**Records to process:**
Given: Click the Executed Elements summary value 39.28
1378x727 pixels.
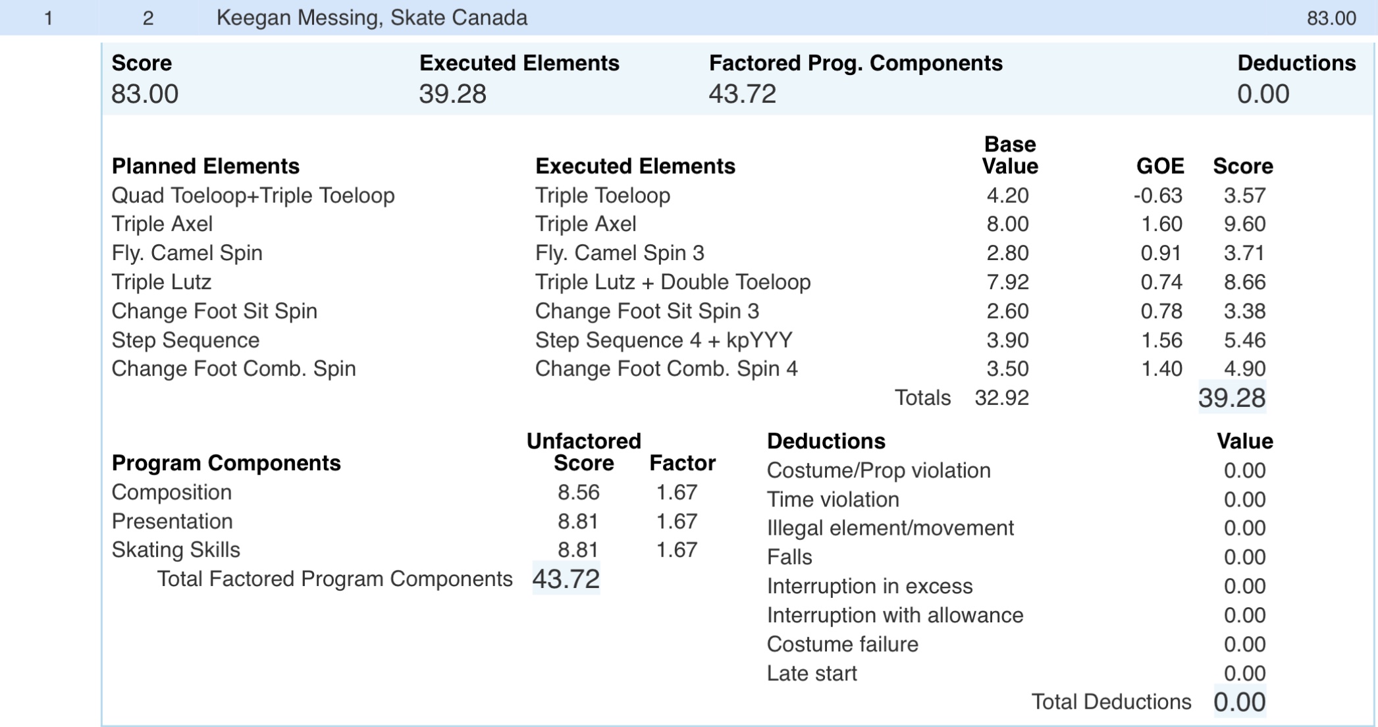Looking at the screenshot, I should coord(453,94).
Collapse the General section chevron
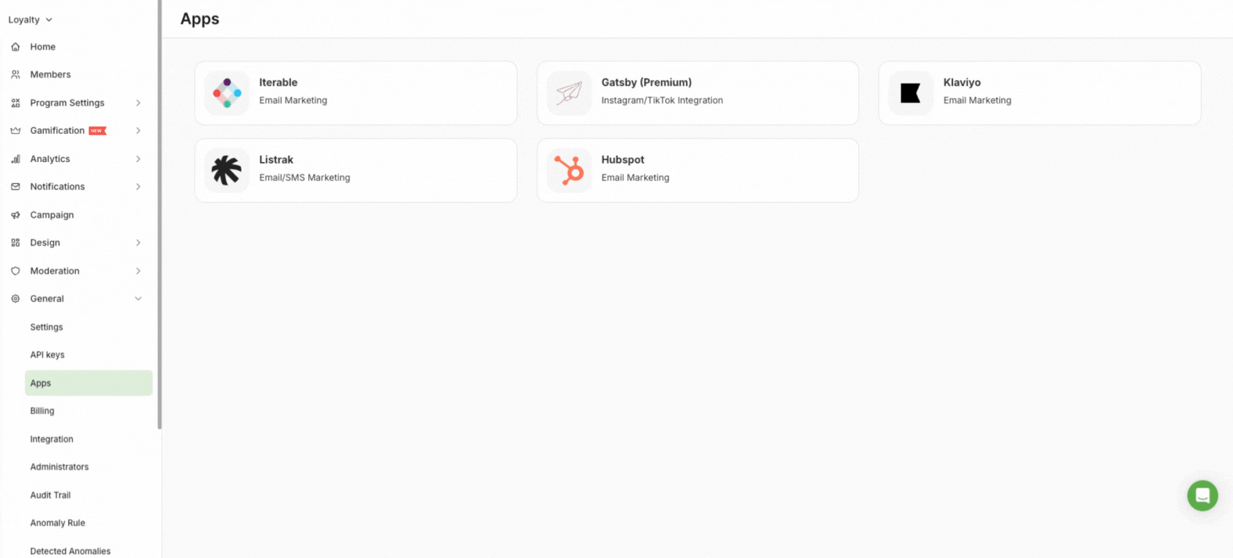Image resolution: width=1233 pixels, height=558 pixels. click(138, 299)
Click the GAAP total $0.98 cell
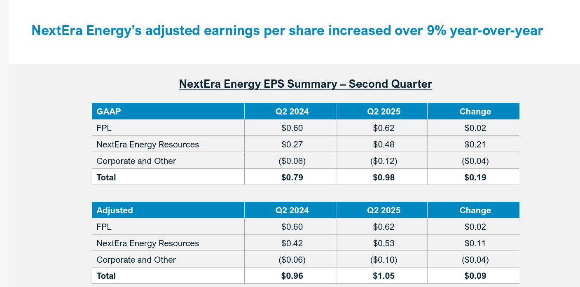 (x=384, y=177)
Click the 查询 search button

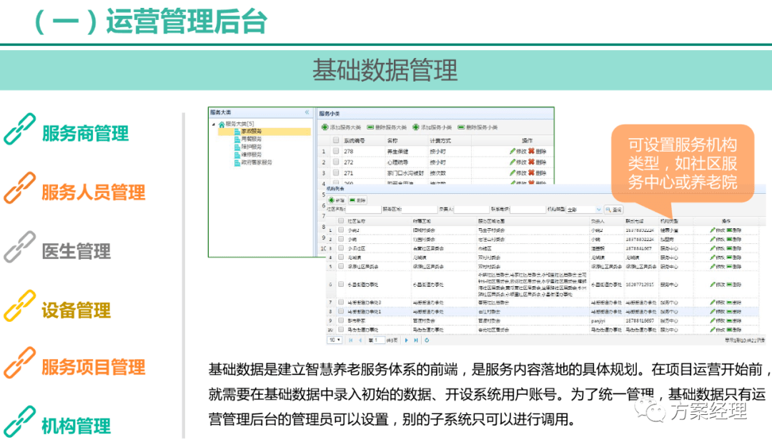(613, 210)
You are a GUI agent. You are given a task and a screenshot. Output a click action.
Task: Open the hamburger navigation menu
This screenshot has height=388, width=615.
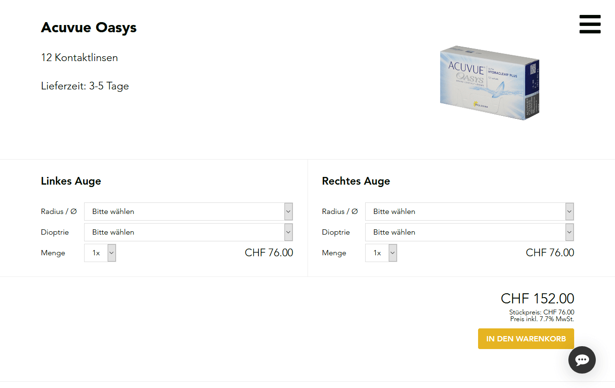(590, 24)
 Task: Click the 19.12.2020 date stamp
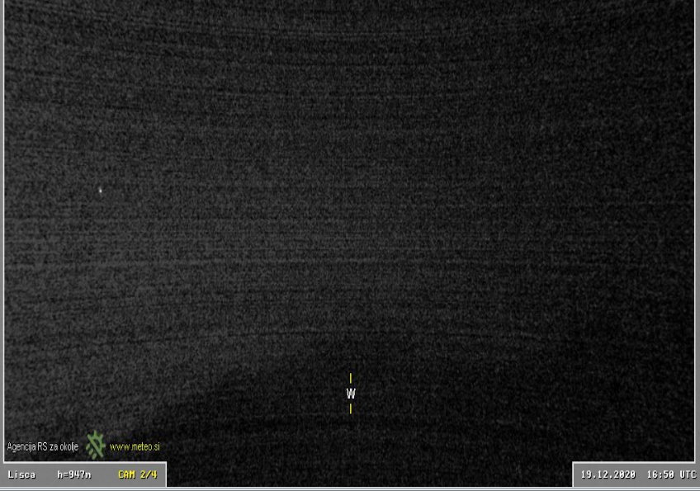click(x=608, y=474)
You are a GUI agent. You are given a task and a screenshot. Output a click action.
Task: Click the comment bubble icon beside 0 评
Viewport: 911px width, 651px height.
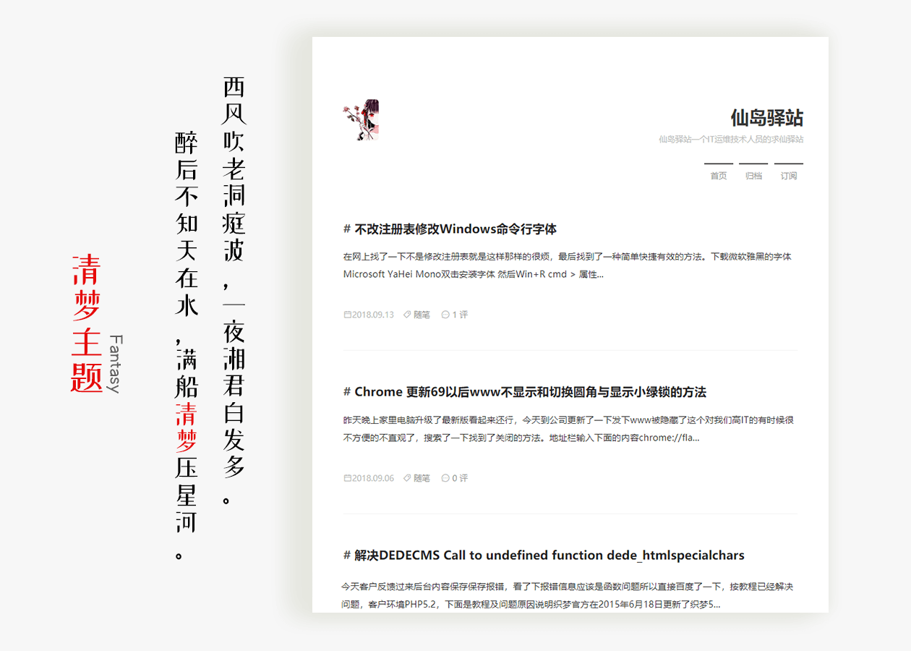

**Task item:** Output the material above word for word. Leave out its images.

**Response below:**
Given: Click the Executed Elements summary value 39.28
1378x727 pixels.
Looking at the screenshot, I should coord(453,94).
Collapse the General section chevron
Image resolution: width=1233 pixels, height=558 pixels. click(138, 299)
Click the GAAP total $0.98 cell
 (x=384, y=177)
Click the 查询 search button

(613, 210)
You are a GUI agent. You are given a task and a screenshot. Output a click action.
Task: Open the hamburger navigation menu
This screenshot has height=388, width=615.
(590, 24)
 Task: Click the 19.12.2020 date stamp
click(x=608, y=474)
You are a GUI agent. You are given a task and a screenshot. Output a click action.
Task: Click the comment bubble icon beside 0 评
Viewport: 911px width, 651px height.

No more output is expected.